■ **DIRECTIONS**:
Swap each "Describe" in the rows below for "Identify", and write the rows out again with nothing else changed.

■ **DATA**:
-=-=-=-=-

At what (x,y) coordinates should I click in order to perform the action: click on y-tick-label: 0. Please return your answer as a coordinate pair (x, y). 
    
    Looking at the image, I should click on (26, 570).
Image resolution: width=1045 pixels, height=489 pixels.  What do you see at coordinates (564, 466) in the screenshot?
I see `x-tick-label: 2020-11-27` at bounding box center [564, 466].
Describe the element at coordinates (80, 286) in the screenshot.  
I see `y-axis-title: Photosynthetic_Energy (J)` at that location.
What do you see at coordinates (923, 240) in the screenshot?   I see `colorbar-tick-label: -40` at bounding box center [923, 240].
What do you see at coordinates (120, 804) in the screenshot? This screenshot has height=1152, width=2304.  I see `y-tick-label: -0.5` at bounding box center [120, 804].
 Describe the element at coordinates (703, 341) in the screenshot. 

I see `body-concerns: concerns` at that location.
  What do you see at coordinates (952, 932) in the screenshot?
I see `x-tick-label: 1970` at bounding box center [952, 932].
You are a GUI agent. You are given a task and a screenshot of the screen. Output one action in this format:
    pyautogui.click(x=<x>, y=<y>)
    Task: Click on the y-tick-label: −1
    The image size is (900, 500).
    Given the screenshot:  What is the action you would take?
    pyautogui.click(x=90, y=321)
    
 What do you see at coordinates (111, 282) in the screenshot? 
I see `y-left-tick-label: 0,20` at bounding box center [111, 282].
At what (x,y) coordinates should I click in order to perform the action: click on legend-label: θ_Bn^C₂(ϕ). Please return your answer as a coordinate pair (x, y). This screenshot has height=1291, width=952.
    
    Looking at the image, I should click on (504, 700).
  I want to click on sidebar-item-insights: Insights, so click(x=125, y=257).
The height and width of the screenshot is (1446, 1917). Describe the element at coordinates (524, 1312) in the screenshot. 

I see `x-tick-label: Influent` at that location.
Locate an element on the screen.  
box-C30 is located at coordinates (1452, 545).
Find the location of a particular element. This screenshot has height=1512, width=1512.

-=-=-=-=-

■ **RESULT OF THIS EXERCISE**:
At what (x,y) coordinates should I click in order to perform the action: click on y-tick-label: 0. Please return your answer as a coordinate pair (x, y). 
    
    Looking at the image, I should click on (26, 570).
Image resolution: width=1045 pixels, height=489 pixels.  What do you see at coordinates (564, 466) in the screenshot?
I see `x-tick-label: 2020-11-27` at bounding box center [564, 466].
Identify the element at coordinates (80, 286) in the screenshot.  
I see `y-axis-title: Photosynthetic_Energy (J)` at that location.
What do you see at coordinates (923, 240) in the screenshot?   I see `colorbar-tick-label: -40` at bounding box center [923, 240].
What do you see at coordinates (120, 804) in the screenshot? This screenshot has height=1152, width=2304.  I see `y-tick-label: -0.5` at bounding box center [120, 804].
 Identify the element at coordinates (703, 341) in the screenshot. 

I see `body-concerns: concerns` at that location.
  What do you see at coordinates (952, 932) in the screenshot?
I see `x-tick-label: 1970` at bounding box center [952, 932].
You are a GUI agent. You are given a task and a screenshot of the screen. Output one action in this format:
    pyautogui.click(x=<x>, y=<y>)
    Task: Click on the y-tick-label: −1
    The image size is (900, 500).
    Given the screenshot:  What is the action you would take?
    pyautogui.click(x=90, y=321)
    
 What do you see at coordinates (111, 282) in the screenshot? 
I see `y-left-tick-label: 0,20` at bounding box center [111, 282].
At what (x,y) coordinates should I click in order to perform the action: click on legend-label: θ_Bn^C₂(ϕ). Please return your answer as a coordinate pair (x, y). This screenshot has height=1291, width=952.
    
    Looking at the image, I should click on (504, 700).
  I want to click on sidebar-item-insights: Insights, so click(x=125, y=257).
The height and width of the screenshot is (1446, 1917). Identify the element at coordinates (524, 1312) in the screenshot. 

I see `x-tick-label: Influent` at that location.
Locate an element on the screen.  
box-C30 is located at coordinates (1452, 545).
Find the location of a particular element. This screenshot has height=1512, width=1512.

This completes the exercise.